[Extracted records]
◇ ◇ ◇ ◇ ◇

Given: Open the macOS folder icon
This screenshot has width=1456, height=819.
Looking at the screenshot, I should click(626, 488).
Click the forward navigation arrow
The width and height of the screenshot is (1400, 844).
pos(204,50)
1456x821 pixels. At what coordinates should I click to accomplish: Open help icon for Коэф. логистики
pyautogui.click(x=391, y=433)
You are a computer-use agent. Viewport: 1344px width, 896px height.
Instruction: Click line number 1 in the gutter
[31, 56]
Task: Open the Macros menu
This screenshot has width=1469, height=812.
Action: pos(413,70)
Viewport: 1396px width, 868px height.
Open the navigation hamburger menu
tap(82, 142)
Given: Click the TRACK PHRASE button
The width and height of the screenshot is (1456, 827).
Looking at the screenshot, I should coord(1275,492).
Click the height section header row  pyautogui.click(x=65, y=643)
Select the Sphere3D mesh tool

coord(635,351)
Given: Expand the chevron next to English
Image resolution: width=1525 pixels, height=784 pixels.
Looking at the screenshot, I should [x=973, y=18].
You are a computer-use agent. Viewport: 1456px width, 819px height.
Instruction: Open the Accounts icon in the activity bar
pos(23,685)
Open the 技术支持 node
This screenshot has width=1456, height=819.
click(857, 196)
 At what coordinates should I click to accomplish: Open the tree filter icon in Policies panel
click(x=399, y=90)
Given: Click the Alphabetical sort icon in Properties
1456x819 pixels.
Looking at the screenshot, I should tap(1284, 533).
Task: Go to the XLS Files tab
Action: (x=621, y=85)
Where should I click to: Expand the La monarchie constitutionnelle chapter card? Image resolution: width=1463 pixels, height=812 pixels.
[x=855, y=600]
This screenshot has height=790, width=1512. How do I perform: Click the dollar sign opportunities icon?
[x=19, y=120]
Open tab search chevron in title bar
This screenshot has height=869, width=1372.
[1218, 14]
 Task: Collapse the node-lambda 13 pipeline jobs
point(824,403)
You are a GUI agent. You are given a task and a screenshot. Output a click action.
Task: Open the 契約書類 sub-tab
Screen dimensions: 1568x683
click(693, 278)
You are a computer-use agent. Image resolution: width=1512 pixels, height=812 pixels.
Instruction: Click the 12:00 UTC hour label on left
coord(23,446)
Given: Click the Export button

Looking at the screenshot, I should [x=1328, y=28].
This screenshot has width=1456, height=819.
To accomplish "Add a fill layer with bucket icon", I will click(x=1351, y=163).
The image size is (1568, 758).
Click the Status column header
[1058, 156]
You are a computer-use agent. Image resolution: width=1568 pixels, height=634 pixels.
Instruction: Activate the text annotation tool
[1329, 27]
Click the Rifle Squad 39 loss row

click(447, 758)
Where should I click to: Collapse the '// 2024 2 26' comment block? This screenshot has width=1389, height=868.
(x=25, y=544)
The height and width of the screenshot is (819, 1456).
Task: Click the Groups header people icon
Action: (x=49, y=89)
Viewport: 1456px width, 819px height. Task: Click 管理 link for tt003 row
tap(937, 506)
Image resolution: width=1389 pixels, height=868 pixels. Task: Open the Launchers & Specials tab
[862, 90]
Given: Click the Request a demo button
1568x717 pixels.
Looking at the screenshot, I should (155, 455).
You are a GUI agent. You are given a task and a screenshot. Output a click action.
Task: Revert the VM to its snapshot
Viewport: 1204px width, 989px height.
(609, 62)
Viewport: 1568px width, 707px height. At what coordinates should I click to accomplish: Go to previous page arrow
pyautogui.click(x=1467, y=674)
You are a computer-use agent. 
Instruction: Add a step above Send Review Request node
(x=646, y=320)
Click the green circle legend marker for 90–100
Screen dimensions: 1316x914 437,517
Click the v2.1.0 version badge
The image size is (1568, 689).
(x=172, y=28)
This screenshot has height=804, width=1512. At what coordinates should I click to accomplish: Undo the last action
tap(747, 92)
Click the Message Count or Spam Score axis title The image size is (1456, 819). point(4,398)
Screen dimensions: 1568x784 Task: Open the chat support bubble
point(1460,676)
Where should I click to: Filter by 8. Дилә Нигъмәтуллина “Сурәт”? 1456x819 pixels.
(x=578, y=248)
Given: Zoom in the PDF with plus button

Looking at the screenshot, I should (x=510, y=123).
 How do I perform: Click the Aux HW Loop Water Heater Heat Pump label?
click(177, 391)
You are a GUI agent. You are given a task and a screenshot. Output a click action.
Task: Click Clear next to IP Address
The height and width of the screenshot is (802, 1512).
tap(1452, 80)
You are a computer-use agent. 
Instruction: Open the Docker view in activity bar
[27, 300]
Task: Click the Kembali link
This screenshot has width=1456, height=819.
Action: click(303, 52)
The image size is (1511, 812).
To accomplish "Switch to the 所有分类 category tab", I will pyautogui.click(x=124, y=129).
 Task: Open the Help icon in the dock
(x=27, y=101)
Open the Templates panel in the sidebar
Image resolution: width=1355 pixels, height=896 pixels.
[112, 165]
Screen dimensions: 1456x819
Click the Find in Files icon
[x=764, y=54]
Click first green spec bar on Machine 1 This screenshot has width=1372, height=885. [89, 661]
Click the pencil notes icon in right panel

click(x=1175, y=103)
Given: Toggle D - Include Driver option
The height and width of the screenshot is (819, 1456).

◇ ◇ ◇ ◇ ◇

**WHAT YOU WILL DO**
Print each line of the data exactly. Keep all of it.

**EXERCISE ANSWER**
Given: Open the macOS folder icon
This screenshot has width=1456, height=819.
Looking at the screenshot, I should click(626, 488).
Click the forward navigation arrow
The width and height of the screenshot is (1400, 844).
pos(204,50)
1456x821 pixels. At what coordinates should I click to accomplish: Open help icon for Коэф. логистики
pyautogui.click(x=391, y=433)
You are a computer-use agent. Viewport: 1344px width, 896px height.
Instruction: Click line number 1 in the gutter
[31, 56]
Task: Open the Macros menu
This screenshot has width=1469, height=812.
Action: pos(413,70)
Viewport: 1396px width, 868px height.
Open the navigation hamburger menu
tap(82, 142)
Given: Click the TRACK PHRASE button
The width and height of the screenshot is (1456, 827).
Looking at the screenshot, I should coord(1275,492).
Click the height section header row  pyautogui.click(x=65, y=643)
Select the Sphere3D mesh tool

coord(635,351)
Given: Expand the chevron next to English
Image resolution: width=1525 pixels, height=784 pixels.
Looking at the screenshot, I should [x=973, y=18].
You are a computer-use agent. Viewport: 1456px width, 819px height.
Instruction: Open the Accounts icon in the activity bar
pos(23,685)
Open the 技术支持 node
This screenshot has width=1456, height=819.
click(857, 196)
 At what coordinates should I click to accomplish: Open the tree filter icon in Policies panel
click(x=399, y=90)
Given: Click the Alphabetical sort icon in Properties
1456x819 pixels.
Looking at the screenshot, I should tap(1284, 533).
Task: Go to the XLS Files tab
Action: (x=621, y=85)
Where should I click to: Expand the La monarchie constitutionnelle chapter card? Image resolution: width=1463 pixels, height=812 pixels.
[x=855, y=600]
This screenshot has height=790, width=1512. How do I perform: Click the dollar sign opportunities icon?
[x=19, y=120]
Open tab search chevron in title bar
This screenshot has height=869, width=1372.
[1218, 14]
 Task: Collapse the node-lambda 13 pipeline jobs
point(824,403)
You are a GUI agent. You are given a task and a screenshot. Output a click action.
Task: Open the 契約書類 sub-tab
Screen dimensions: 1568x683
click(693, 278)
You are a computer-use agent. Image resolution: width=1512 pixels, height=812 pixels.
Instruction: Click the 12:00 UTC hour label on left
coord(23,446)
Given: Click the Export button

Looking at the screenshot, I should [x=1328, y=28].
This screenshot has width=1456, height=819.
To accomplish "Add a fill layer with bucket icon", I will click(x=1351, y=163).
The image size is (1568, 758).
Click the Status column header
[1058, 156]
You are a computer-use agent. Image resolution: width=1568 pixels, height=634 pixels.
Instruction: Activate the text annotation tool
[1329, 27]
Click the Rifle Squad 39 loss row

click(447, 758)
Where should I click to: Collapse the '// 2024 2 26' comment block? This screenshot has width=1389, height=868.
(x=25, y=544)
The height and width of the screenshot is (819, 1456).
Task: Click the Groups header people icon
Action: (x=49, y=89)
Viewport: 1456px width, 819px height. Task: Click 管理 link for tt003 row
tap(937, 506)
Image resolution: width=1389 pixels, height=868 pixels. Task: Open the Launchers & Specials tab
[862, 90]
Given: Click the Request a demo button
1568x717 pixels.
Looking at the screenshot, I should (155, 455).
You are a GUI agent. You are given a task and a screenshot. Output a click action.
Task: Revert the VM to its snapshot
Viewport: 1204px width, 989px height.
(609, 62)
Viewport: 1568px width, 707px height. At what coordinates should I click to accomplish: Go to previous page arrow
pyautogui.click(x=1467, y=674)
You are a computer-use agent. 
Instruction: Add a step above Send Review Request node
(x=646, y=320)
Click the green circle legend marker for 90–100
Screen dimensions: 1316x914 437,517
Click the v2.1.0 version badge
The image size is (1568, 689).
(x=172, y=28)
This screenshot has height=804, width=1512. At what coordinates should I click to accomplish: Undo the last action
tap(747, 92)
Click the Message Count or Spam Score axis title The image size is (1456, 819). point(4,398)
Screen dimensions: 1568x784 Task: Open the chat support bubble
point(1460,676)
Where should I click to: Filter by 8. Дилә Нигъмәтуллина “Сурәт”? 1456x819 pixels.
(x=578, y=248)
Given: Zoom in the PDF with plus button

Looking at the screenshot, I should (x=510, y=123).
 How do I perform: Click the Aux HW Loop Water Heater Heat Pump label?
click(177, 391)
You are a GUI agent. You are given a task and a screenshot. Output a click action.
Task: Click Clear next to IP Address
The height and width of the screenshot is (802, 1512).
tap(1452, 80)
You are a computer-use agent. 
Instruction: Open the Docker view in activity bar
[27, 300]
Task: Click the Kembali link
This screenshot has width=1456, height=819.
Action: click(303, 52)
The image size is (1511, 812).
To accomplish "Switch to the 所有分类 category tab", I will pyautogui.click(x=124, y=129).
 Task: Open the Help icon in the dock
(x=27, y=101)
Open the Templates panel in the sidebar
Image resolution: width=1355 pixels, height=896 pixels.
[112, 165]
Screen dimensions: 1456x819
Click the Find in Files icon
[x=764, y=54]
Click first green spec bar on Machine 1 This screenshot has width=1372, height=885. [89, 661]
Click the pencil notes icon in right panel

click(x=1175, y=103)
Given: Toggle D - Include Driver option
The height and width of the screenshot is (819, 1456).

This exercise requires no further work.